[Element and text position data]

** start **

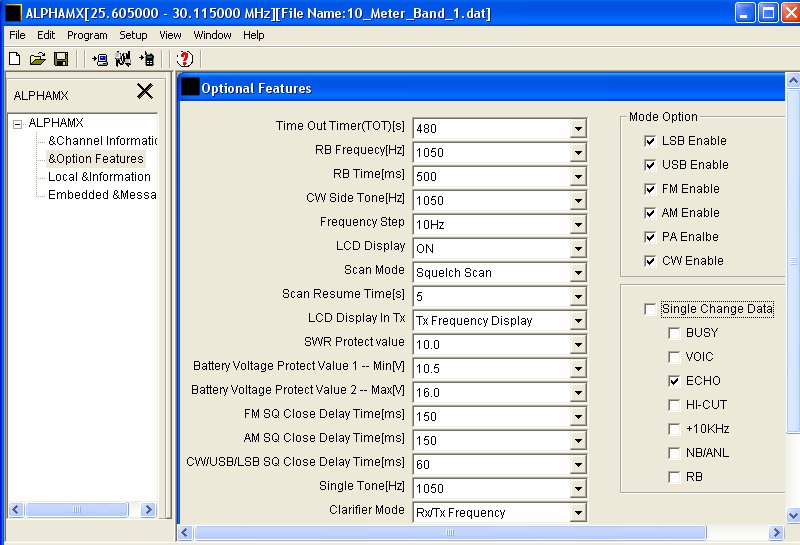Collapse the ALPHAMX tree root node
The height and width of the screenshot is (545, 800).
pyautogui.click(x=17, y=124)
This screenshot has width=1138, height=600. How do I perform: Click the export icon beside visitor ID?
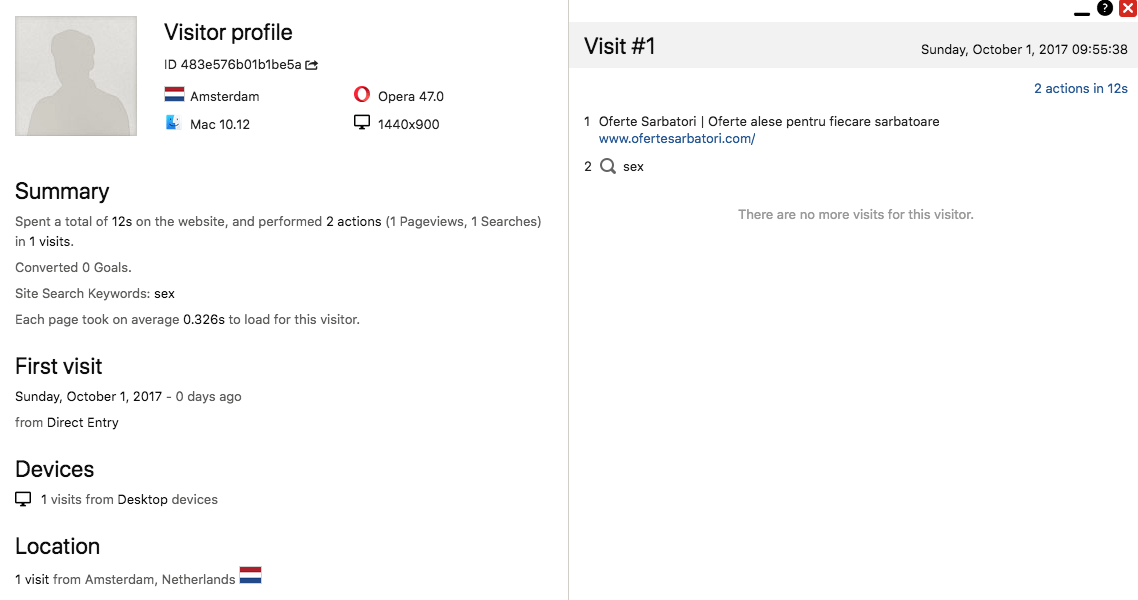pyautogui.click(x=312, y=65)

** end **

Retype everything in the material from the line containing "This screenshot has" down to the end of the material, leaving the pictures out of your answer.

This screenshot has width=1138, height=600. How do I perform: Click the export icon beside visitor ID?
pyautogui.click(x=312, y=65)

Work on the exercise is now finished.